**Exercise:** Every record below must be set down again exactly as given.

Stored items:
══════════════════════════════
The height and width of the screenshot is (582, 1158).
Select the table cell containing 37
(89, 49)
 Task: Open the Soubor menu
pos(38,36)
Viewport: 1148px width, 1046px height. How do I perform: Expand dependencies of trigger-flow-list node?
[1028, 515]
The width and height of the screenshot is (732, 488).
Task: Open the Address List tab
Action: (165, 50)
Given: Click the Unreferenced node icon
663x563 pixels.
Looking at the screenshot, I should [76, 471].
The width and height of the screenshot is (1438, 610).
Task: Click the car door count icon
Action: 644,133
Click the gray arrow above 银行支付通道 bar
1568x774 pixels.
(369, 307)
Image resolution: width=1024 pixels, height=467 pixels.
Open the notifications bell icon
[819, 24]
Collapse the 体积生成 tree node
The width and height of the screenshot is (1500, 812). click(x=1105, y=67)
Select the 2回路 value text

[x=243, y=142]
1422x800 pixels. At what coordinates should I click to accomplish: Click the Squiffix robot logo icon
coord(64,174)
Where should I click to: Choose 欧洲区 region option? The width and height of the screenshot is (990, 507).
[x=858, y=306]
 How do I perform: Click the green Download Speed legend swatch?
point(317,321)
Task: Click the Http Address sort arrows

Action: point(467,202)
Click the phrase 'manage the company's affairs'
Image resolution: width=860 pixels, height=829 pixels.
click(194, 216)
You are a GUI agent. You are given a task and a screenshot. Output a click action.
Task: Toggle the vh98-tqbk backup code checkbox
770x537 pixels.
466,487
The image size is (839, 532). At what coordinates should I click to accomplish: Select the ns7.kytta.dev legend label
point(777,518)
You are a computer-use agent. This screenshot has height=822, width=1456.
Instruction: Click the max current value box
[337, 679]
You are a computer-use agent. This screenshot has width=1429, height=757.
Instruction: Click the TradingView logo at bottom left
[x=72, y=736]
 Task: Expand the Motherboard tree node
══════════════════════════════
**Solution for this task:**
The height and width of the screenshot is (582, 1158).
Select the table cell containing 37
(89, 49)
 Task: Open the Soubor menu
pos(38,36)
Viewport: 1148px width, 1046px height. How do I perform: Expand dependencies of trigger-flow-list node?
[1028, 515]
The width and height of the screenshot is (732, 488).
Task: Open the Address List tab
Action: (165, 50)
Given: Click the Unreferenced node icon
663x563 pixels.
Looking at the screenshot, I should [76, 471].
The width and height of the screenshot is (1438, 610).
Task: Click the car door count icon
Action: 644,133
Click the gray arrow above 银行支付通道 bar
1568x774 pixels.
(369, 307)
Image resolution: width=1024 pixels, height=467 pixels.
Open the notifications bell icon
[819, 24]
Collapse the 体积生成 tree node
The width and height of the screenshot is (1500, 812). click(x=1105, y=67)
Select the 2回路 value text

[x=243, y=142]
1422x800 pixels. At what coordinates should I click to accomplish: Click the Squiffix robot logo icon
coord(64,174)
Where should I click to: Choose 欧洲区 region option? The width and height of the screenshot is (990, 507).
[x=858, y=306]
 How do I perform: Click the green Download Speed legend swatch?
point(317,321)
Task: Click the Http Address sort arrows

Action: point(467,202)
Click the phrase 'manage the company's affairs'
Image resolution: width=860 pixels, height=829 pixels.
click(194, 216)
You are a GUI agent. You are given a task and a screenshot. Output a click action.
Task: Toggle the vh98-tqbk backup code checkbox
770x537 pixels.
466,487
The image size is (839, 532). At what coordinates should I click to accomplish: Select the ns7.kytta.dev legend label
point(777,518)
You are a computer-use agent. This screenshot has height=822, width=1456.
Instruction: Click the max current value box
[337, 679]
You are a computer-use agent. This screenshot has width=1429, height=757.
Instruction: Click the TradingView logo at bottom left
[x=72, y=736]
 Task: Expand the Motherboard tree node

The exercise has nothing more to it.